介護が必要になり、長生きするほど老後のお金はかかってくる。家族や本人が認知症を発症するとその費用はさらに大きくなり、同時に認知症にかかった人の資産が凍結するといった事態も生じることになる。
こうした“認知症になったときに直面するお金のリスク”について、一度きちんと考えて、いざというときに慌てることのないようにしておきたい。
■「資産の凍結」を事前に防ぐ
判断能力が低下してくると、お金の管理が難しくなり、財布やキャッシュカードを紛失しては、「盗まれた」と思い込むようになったり、訪問販売で不要な商品を買ってしまったり、必要のない改修工事を受けてしまうなど、「お金のトラブル」が増えてくる。
そんなお金のトラブルを防ぐために大事なのが、次の「認知症になる前にやっておくべきリスト」だ。
【預貯金を引き出せなくなる】→「銀行で代理人カードをつくる」
銀行窓口に通帳とキャッシュカード、届出印を持参して手続きをする。
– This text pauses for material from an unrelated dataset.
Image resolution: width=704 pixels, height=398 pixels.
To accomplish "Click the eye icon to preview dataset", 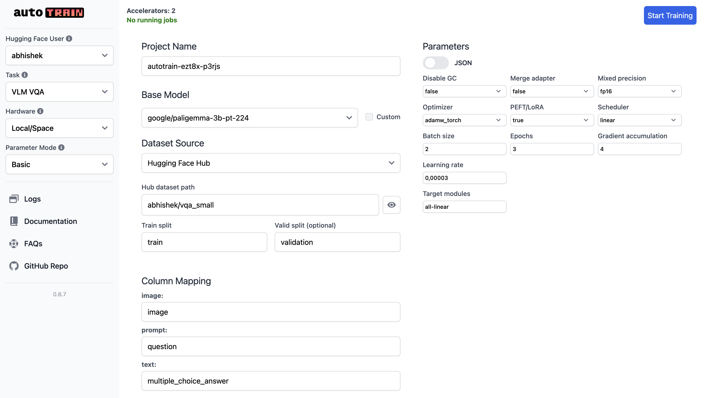I will coord(391,205).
約1週間で発行してもらえる。
【貸金庫を開けられなくなる】→「貸金庫の代理人登録をする」
貸金庫の鍵とカードキー、届出印、身分証明書を持参する。
【株式を売買できなくなる】→「株式を売却しておく」
金融商品は早く売却してもらう。
【自動車などが売れなくなる】→「生前贈与をしておく」
年110万円未満であれば、非課税で贈与できる。相続開始前の3年以内に贈与をすると相続したときに、相続税に加算されるので注意。
【土地などの売買ができなくなる】→「家族信託を利用する」
家族と協議し、司法書士等に信託契約書を作成してもらい、印鑑証明とともに公証役場に持参する。
【クレジットカードが使えなくなる】→「家族カードを作る」
加入済みのクレジットカード会社の専用サイトから手続きができる。
約1週間で発行してもらえる。
【公共料金を支払えなくなる】→「日常生活自立支援事業を利用する」
社会福祉協議会に相談し、支援計画書を作成してもらう。利用料は1カ月で1,000〜3,000円程度。
【家族が多額の賠償を支払う】→「個人賠償責任制度に加入する」
物を壊した、人に危害を与えたなどの不測の事態に備えて、保険の契約またはクレジットカードの付帯サービスとして加入する。専用サイトから手続き可能。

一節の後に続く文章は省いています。